I'm hoping to future proof the next system to also last 8-10 years (where reasonable, considering advancements in tech and improvements in efficiency), but I'm hitting a wall finding CPU candidates.

In a perfect world, I'd like an Intel with iGPU for QuickSync (HWaccel for Frigate/Immich/Jellyfin), AND I would like the 40+ PCIe lanes that the Intel Xeon Scalable CPUs offer.

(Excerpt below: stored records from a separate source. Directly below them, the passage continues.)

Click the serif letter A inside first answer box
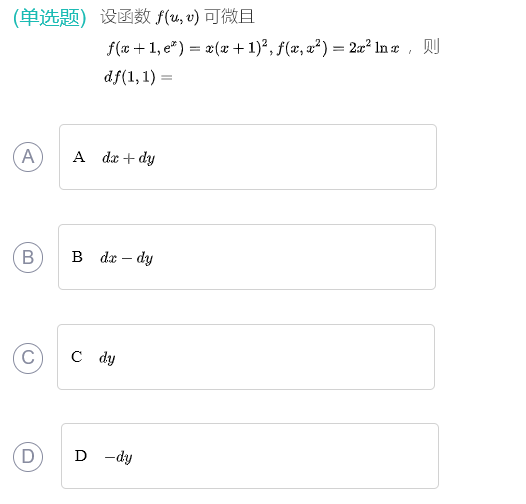 tap(79, 157)
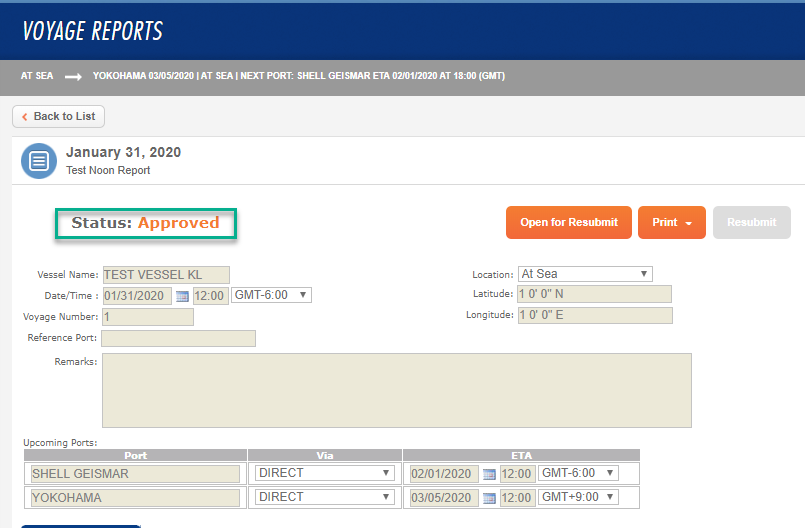The image size is (805, 528).
Task: Open the Date/Time GMT-6:00 timezone dropdown
Action: [x=271, y=295]
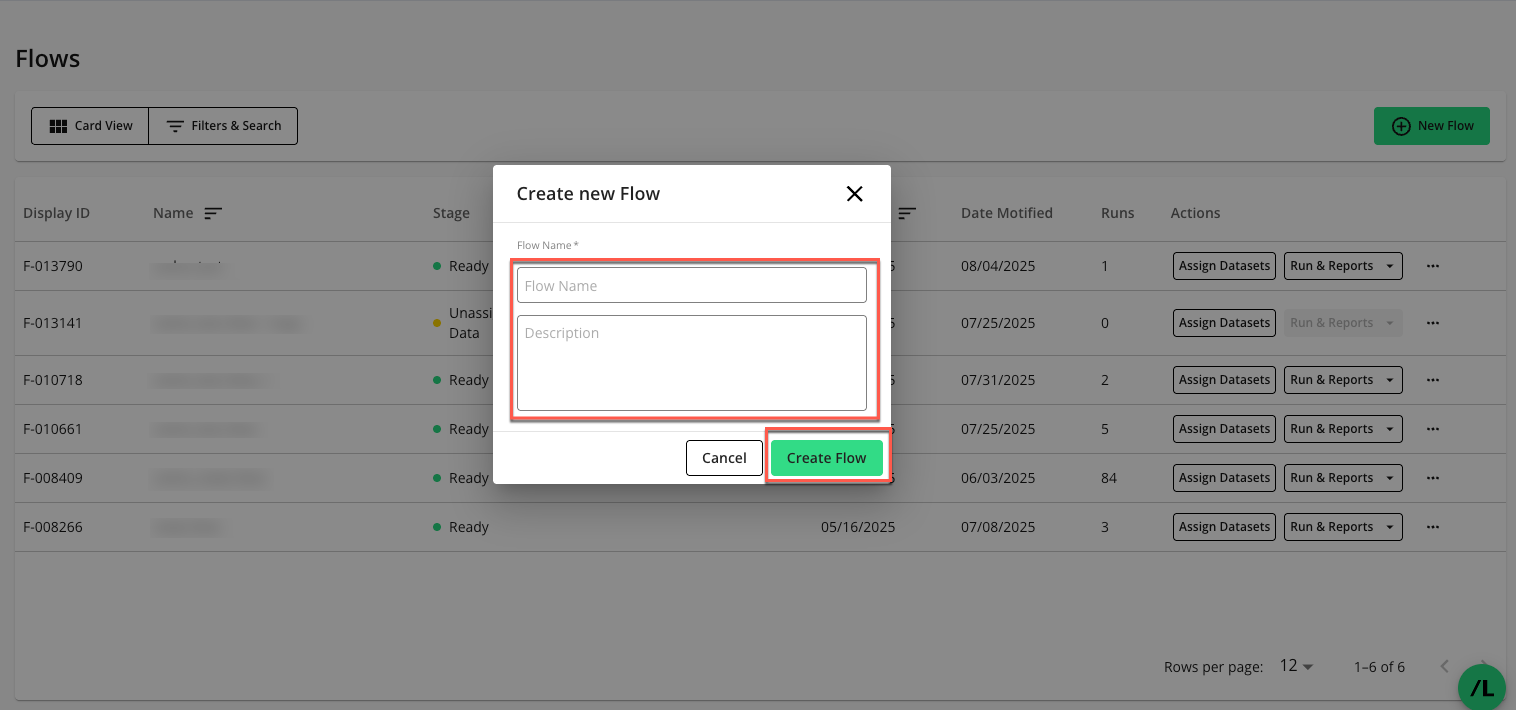Image resolution: width=1516 pixels, height=710 pixels.
Task: Open the ellipsis actions menu for F-008266
Action: (x=1433, y=526)
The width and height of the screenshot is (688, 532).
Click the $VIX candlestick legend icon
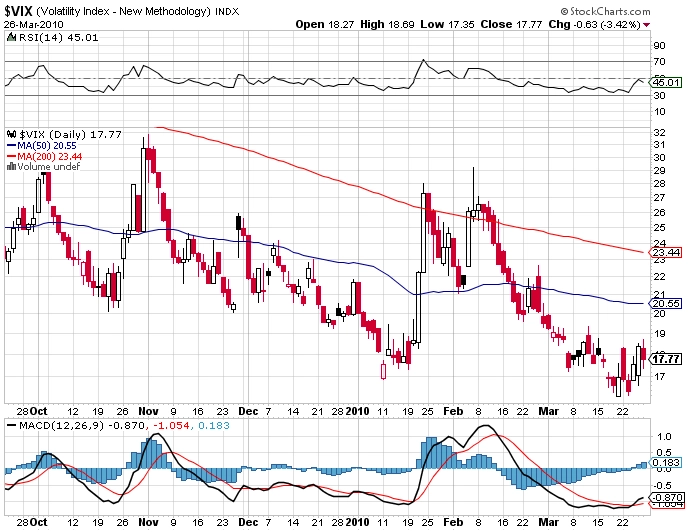coord(11,134)
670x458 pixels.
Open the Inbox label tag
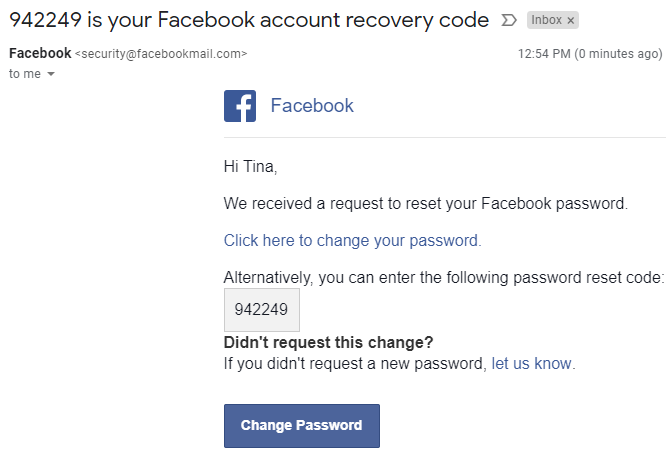click(x=546, y=20)
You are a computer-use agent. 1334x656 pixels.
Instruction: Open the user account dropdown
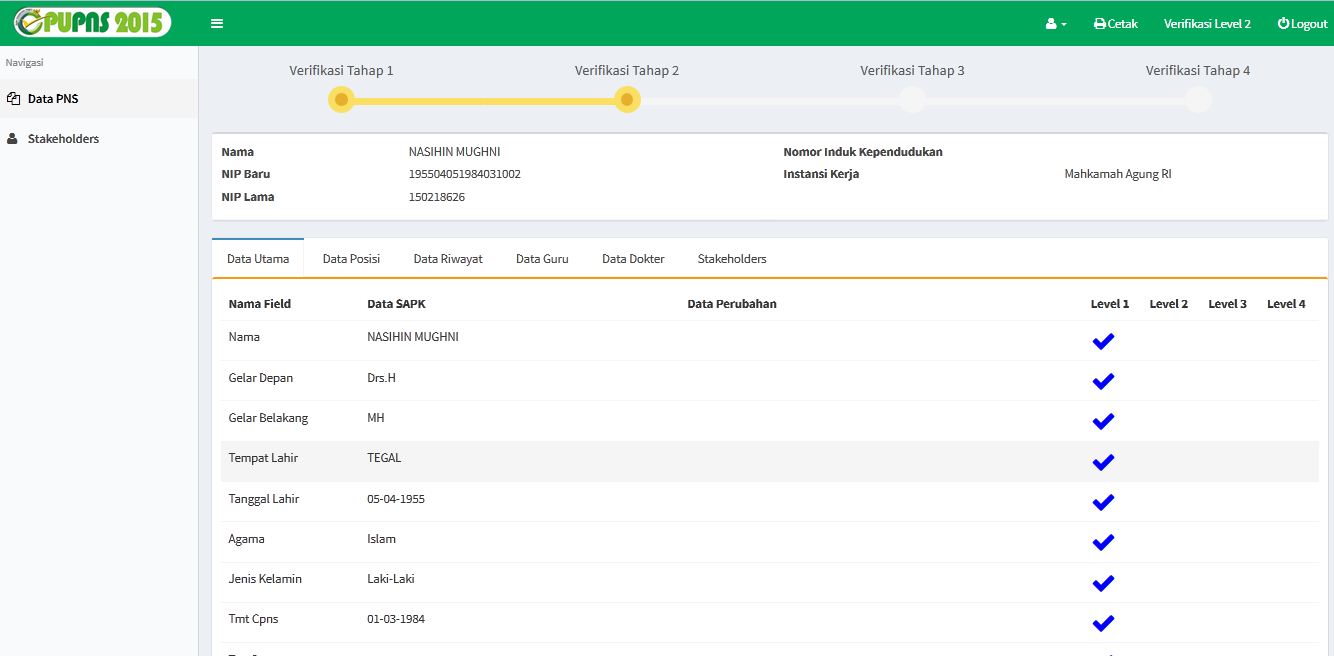[x=1056, y=24]
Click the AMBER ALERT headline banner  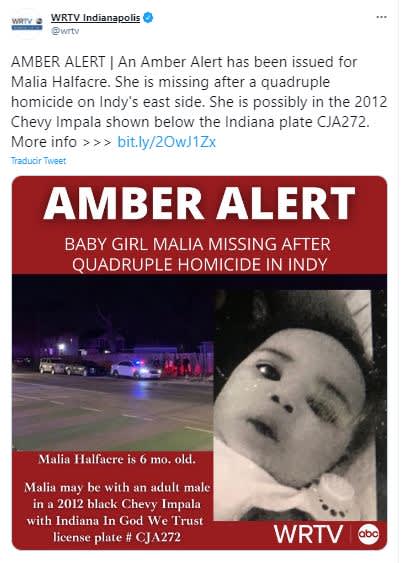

With only my minimum required PCIe devices I've surpassed the 20 lanes available on desktop CPU's with an iGPU:

  • Dual m.2 for Proxmox ZFS mirror (guest storage) - in addition to boot drive (8 lanes)
  • LSI HBA (8 lanes)
  • Dual SFP+ NIC (8 lanes)

Future proofing:

High priority

  • Dedicated GPU (16 lanes)

Low priority

  • Additional dual m.2 expansion (8 lanes)
  • USB expansions for simplified device passthrough (Coral TPU, Zigbee/Zwave for Home Aassistant, etc) (4 lanes per card) - this assumes the motherboard comes with at least 4-ports
  • Coral TPU PCIe (4 lanes?)

Is there anything that fulfills both requirements? Am I being unreasonable or overthinking it? Is there a solution that adds GPU hardware acceleration to the Xeon Silver line without significantly increasing power draw?

Thanks!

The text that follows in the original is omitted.